── RECORDED INFORMATION ──

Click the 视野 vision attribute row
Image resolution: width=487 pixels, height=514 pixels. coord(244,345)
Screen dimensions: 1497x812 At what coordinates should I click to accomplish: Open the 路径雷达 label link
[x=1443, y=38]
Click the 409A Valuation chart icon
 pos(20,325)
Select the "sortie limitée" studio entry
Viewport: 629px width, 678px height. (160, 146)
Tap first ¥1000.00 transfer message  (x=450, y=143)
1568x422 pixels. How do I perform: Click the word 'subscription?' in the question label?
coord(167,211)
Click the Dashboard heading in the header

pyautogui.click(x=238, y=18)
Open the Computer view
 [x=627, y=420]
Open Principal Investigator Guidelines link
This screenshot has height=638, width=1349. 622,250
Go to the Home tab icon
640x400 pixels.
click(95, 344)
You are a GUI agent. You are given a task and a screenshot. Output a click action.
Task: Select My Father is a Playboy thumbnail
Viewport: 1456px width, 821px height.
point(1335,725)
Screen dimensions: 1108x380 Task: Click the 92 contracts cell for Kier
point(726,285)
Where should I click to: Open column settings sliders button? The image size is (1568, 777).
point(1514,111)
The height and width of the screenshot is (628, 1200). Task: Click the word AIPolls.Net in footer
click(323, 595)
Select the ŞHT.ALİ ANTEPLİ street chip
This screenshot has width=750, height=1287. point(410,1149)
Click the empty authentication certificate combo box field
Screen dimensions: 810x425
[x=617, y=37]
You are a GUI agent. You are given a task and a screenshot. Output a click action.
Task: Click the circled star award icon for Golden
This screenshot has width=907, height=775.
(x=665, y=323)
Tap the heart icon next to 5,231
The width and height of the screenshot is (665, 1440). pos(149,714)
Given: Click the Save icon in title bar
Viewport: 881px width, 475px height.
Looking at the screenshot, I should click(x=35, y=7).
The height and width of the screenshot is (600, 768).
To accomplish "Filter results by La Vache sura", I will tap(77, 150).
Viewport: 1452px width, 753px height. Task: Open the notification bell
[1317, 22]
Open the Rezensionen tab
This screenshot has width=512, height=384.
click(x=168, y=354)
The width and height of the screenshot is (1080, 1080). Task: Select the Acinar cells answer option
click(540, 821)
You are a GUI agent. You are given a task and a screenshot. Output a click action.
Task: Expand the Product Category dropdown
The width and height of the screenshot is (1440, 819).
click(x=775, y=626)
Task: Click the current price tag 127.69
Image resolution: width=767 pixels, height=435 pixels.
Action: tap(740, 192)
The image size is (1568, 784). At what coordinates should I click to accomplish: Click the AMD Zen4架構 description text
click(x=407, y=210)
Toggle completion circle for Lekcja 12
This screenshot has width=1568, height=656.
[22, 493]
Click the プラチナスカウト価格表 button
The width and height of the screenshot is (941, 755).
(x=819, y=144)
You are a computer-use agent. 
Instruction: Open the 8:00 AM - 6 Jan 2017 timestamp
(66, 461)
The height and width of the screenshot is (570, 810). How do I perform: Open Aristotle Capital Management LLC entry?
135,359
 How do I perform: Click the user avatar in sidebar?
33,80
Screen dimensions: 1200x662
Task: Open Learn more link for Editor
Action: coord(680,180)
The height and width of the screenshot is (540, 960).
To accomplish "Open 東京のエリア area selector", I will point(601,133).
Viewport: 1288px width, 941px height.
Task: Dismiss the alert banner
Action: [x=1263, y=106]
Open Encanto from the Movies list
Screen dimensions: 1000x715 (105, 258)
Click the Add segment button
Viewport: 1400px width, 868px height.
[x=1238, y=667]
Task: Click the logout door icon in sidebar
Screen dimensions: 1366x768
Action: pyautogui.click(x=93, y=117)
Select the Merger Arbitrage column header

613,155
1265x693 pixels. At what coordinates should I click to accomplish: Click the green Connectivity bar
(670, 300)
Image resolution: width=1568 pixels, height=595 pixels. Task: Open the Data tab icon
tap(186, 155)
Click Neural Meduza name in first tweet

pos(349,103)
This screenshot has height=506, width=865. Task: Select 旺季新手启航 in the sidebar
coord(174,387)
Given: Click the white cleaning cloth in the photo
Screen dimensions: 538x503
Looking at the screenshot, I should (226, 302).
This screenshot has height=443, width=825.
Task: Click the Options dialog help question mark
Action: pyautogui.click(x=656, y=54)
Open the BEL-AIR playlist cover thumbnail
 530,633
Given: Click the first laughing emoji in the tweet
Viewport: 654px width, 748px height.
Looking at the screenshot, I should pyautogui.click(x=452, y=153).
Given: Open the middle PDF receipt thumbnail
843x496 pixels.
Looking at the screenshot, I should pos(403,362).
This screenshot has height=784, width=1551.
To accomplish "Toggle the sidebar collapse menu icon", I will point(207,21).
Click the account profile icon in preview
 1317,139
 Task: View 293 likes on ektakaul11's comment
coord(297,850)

───

● TASK TO CARRY OUT:
From the line holding "Click the account profile icon in preview" through the final line of the data above, copy every line exactly as written. Include nothing else.

● EXERCISE RESULT:
Click the account profile icon in preview
 1317,139
 Task: View 293 likes on ektakaul11's comment
coord(297,850)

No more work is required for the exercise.